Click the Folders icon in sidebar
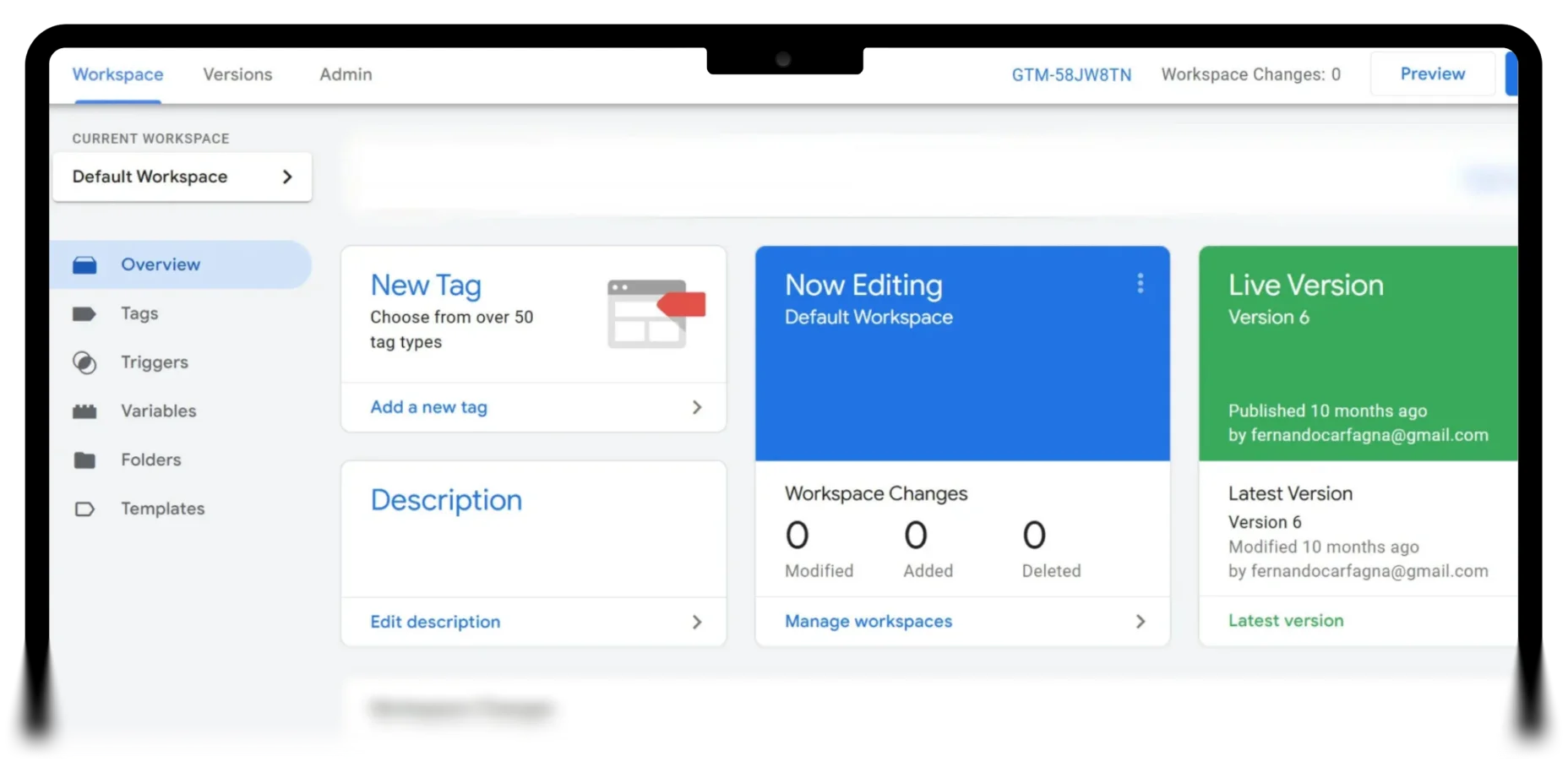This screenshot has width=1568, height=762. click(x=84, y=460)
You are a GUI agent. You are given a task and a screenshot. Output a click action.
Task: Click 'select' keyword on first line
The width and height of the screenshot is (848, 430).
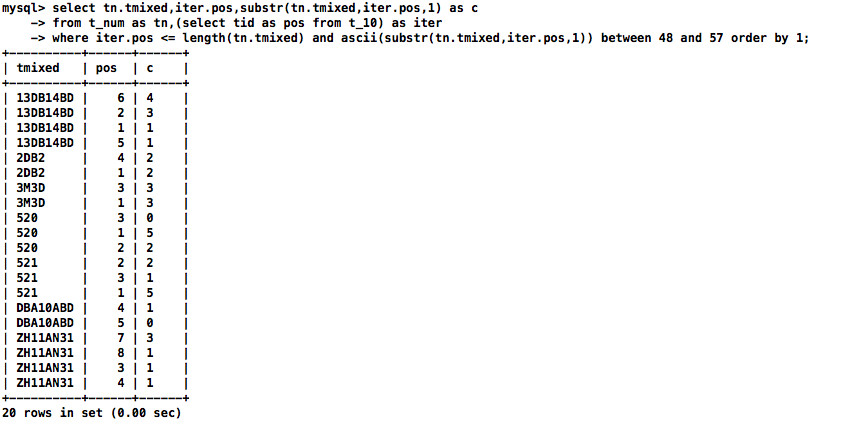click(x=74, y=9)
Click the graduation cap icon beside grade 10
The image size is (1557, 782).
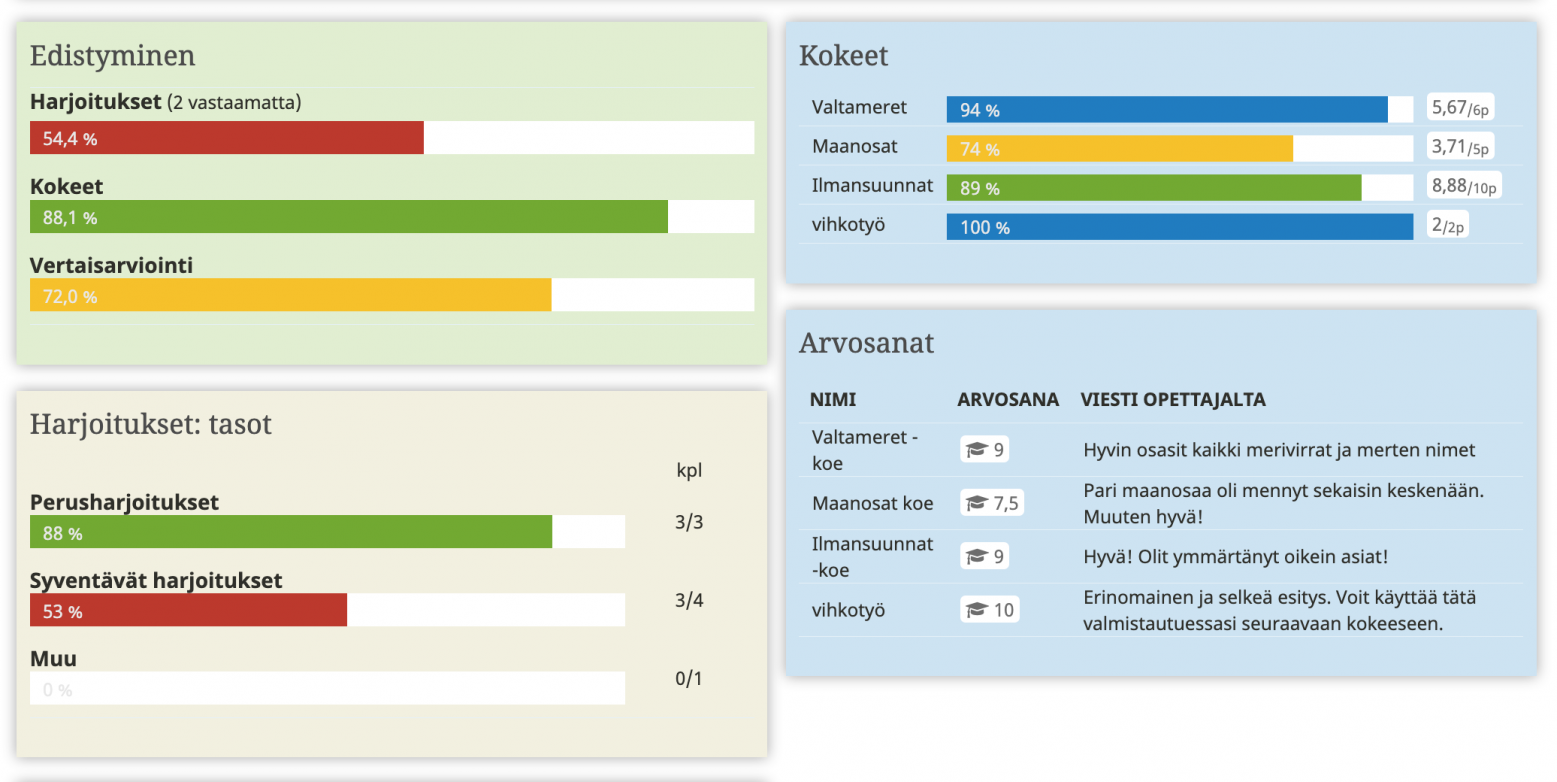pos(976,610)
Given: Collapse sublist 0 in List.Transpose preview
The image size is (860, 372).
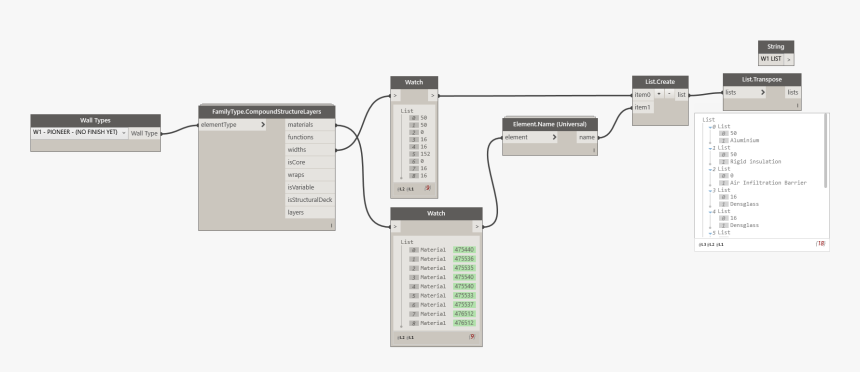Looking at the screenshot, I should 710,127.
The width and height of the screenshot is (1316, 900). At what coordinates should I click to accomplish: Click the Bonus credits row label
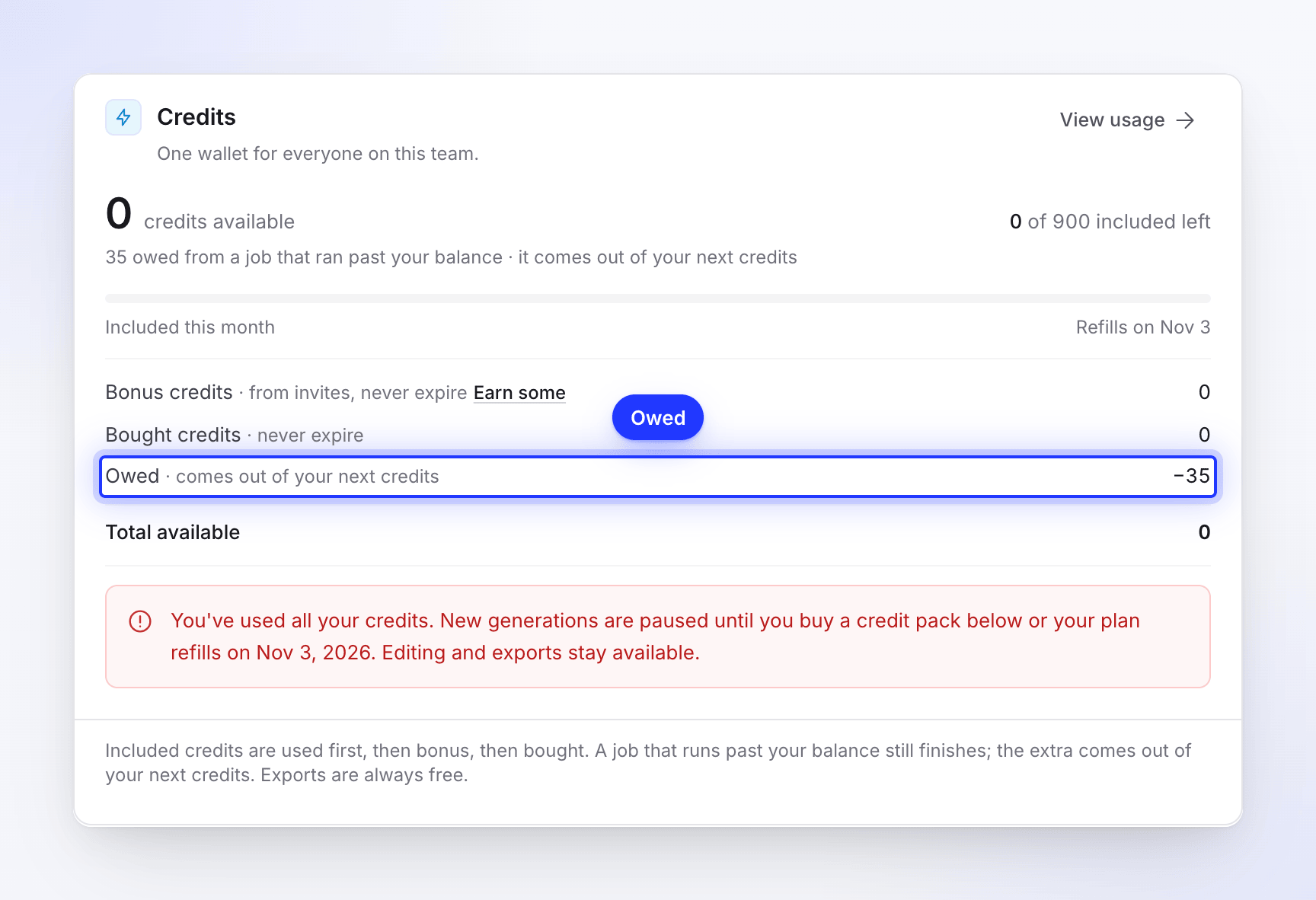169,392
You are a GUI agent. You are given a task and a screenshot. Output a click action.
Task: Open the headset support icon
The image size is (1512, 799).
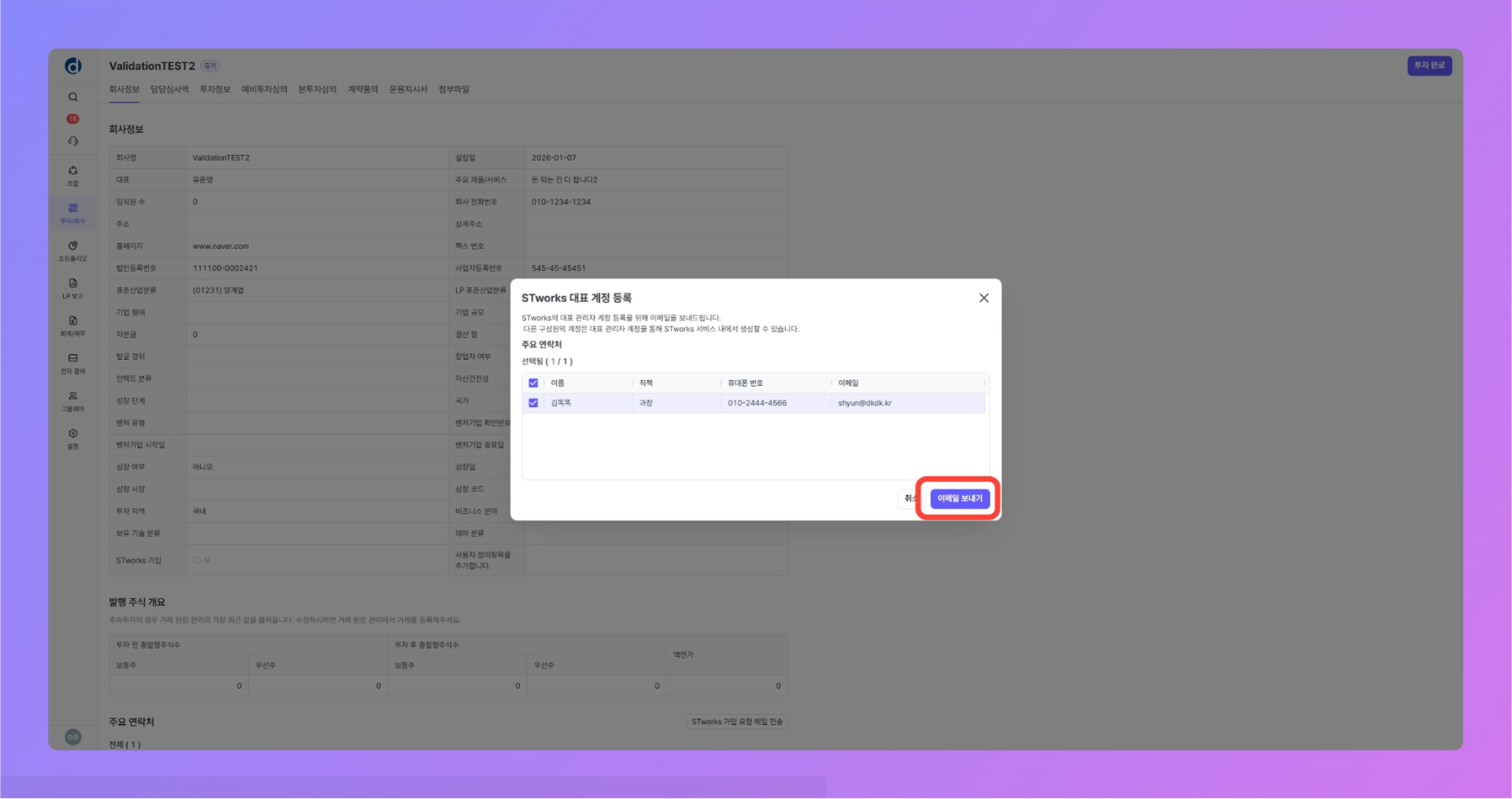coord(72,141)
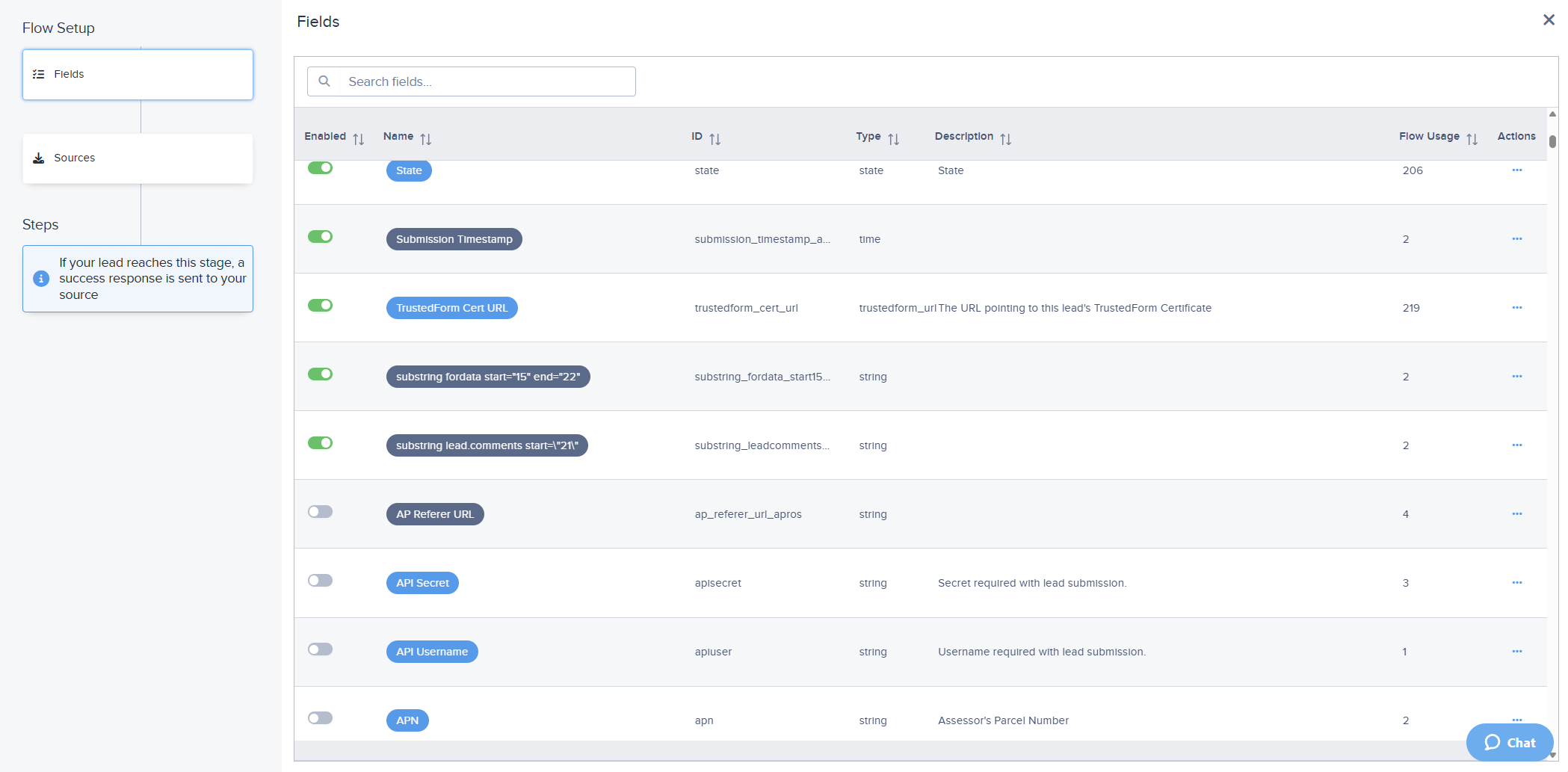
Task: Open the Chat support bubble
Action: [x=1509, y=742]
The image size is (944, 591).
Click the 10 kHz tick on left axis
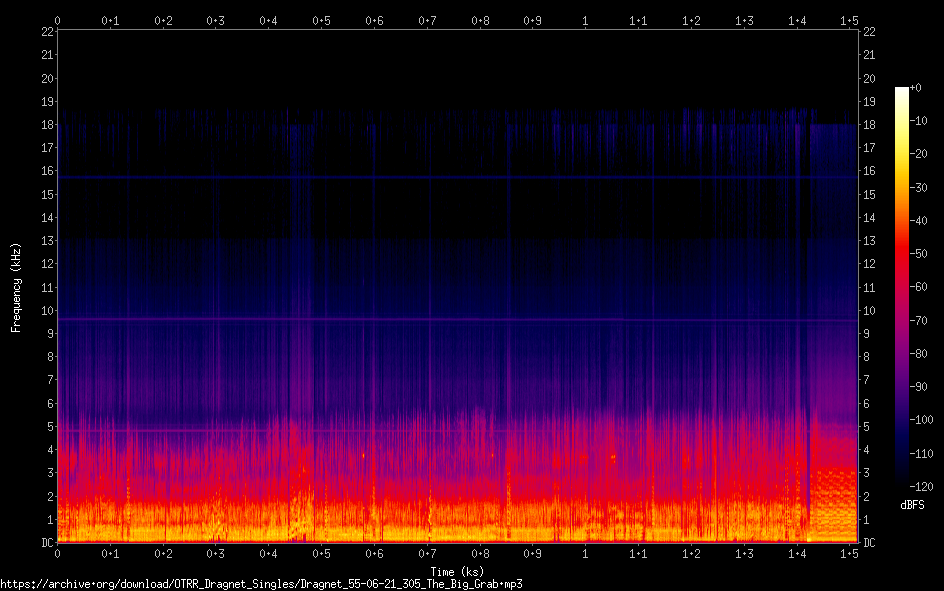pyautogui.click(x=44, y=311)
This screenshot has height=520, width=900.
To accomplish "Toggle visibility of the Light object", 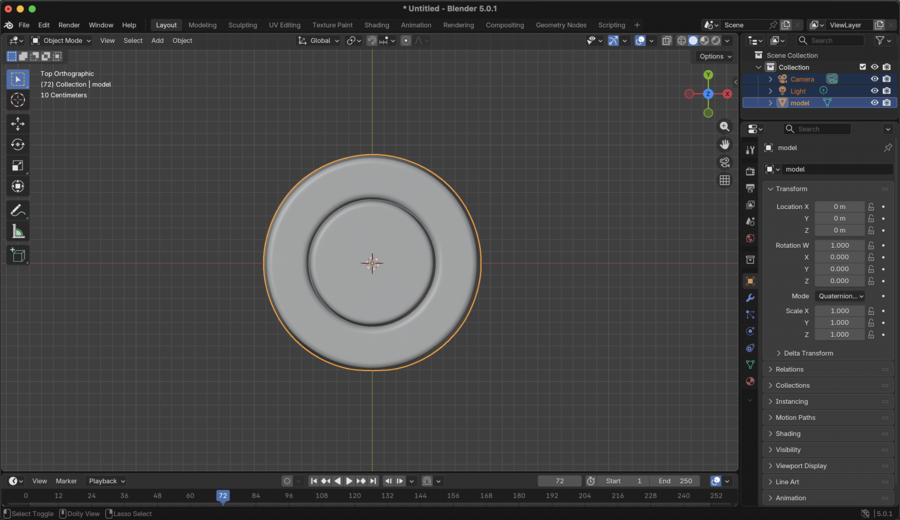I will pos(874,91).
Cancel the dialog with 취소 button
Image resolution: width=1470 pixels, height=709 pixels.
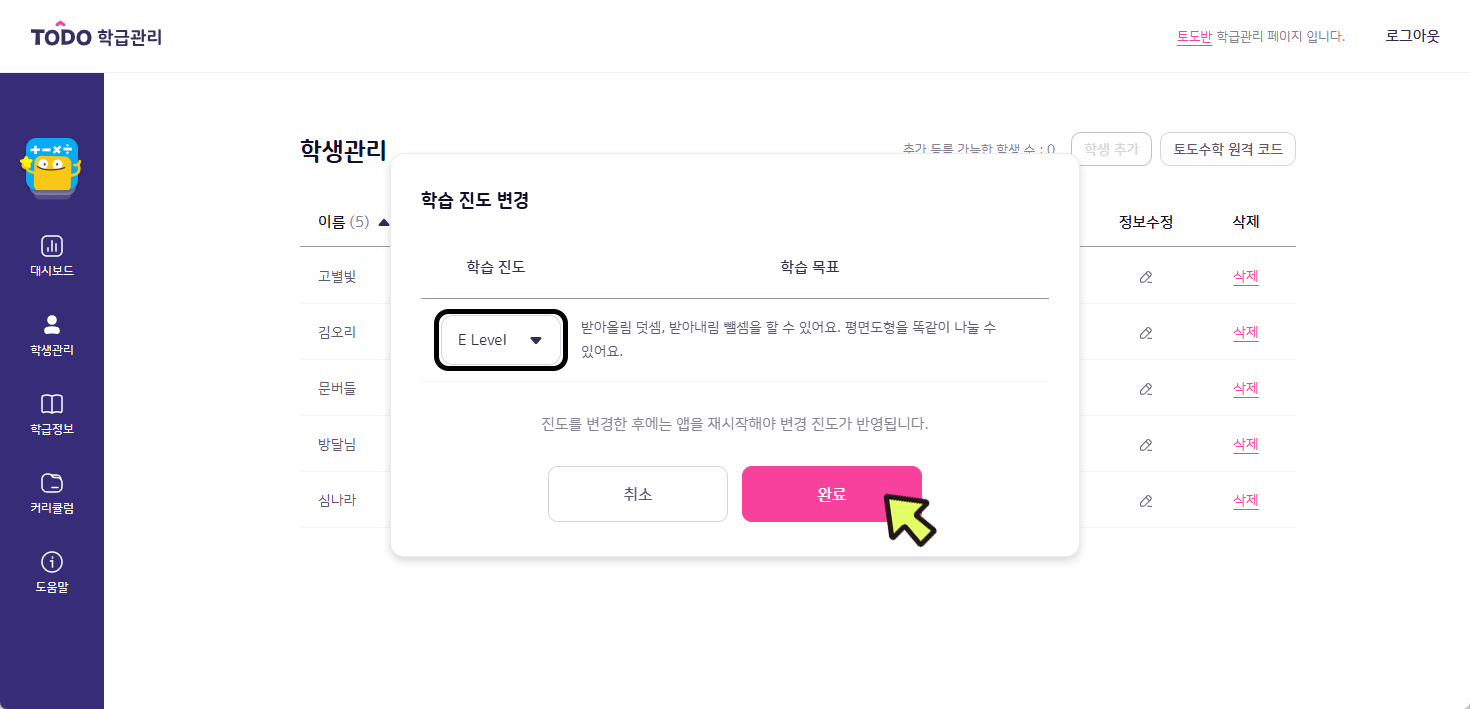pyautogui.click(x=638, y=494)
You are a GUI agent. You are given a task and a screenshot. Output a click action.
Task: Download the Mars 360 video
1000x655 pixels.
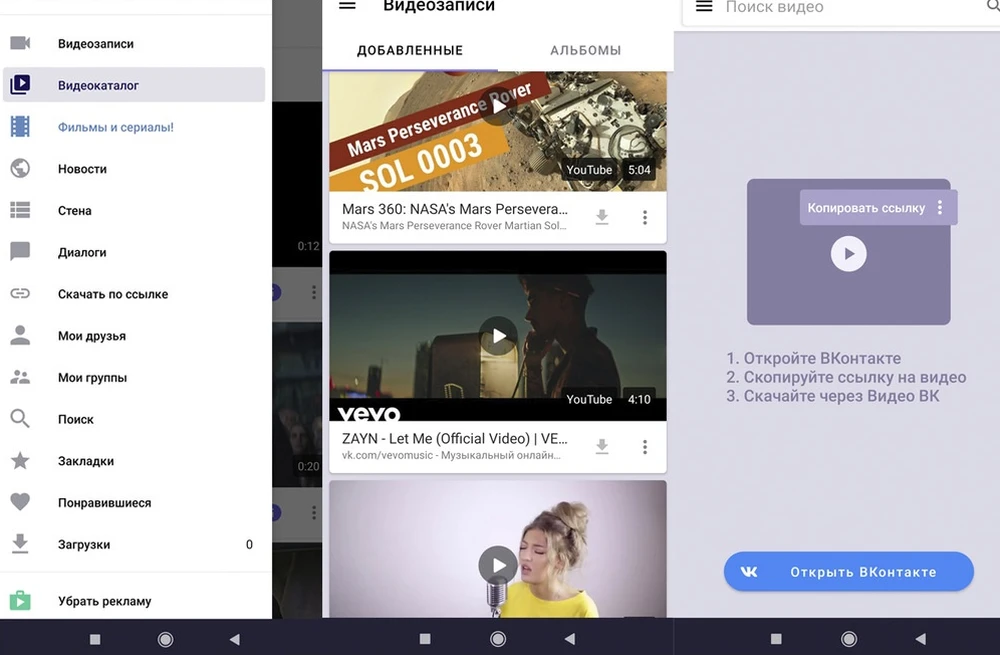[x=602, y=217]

_Your objective_
Copy nothing past the line containing "Given: Collapse sublist": reproduce every line from the start of the records up to it, skipping pictures.

_Response for this exercise_
Click the Folders icon in sidebar
This screenshot has width=1568, height=762. click(x=84, y=460)
You are a GUI agent. You are given a task and a screenshot. Output a click action.
Task: Click 'select' keyword on first line
The width and height of the screenshot is (848, 430).
click(x=74, y=9)
Click the graduation cap icon beside grade 10
The image size is (1557, 782).
pos(976,610)
Given: Collapse sublist 0 in List.Transpose preview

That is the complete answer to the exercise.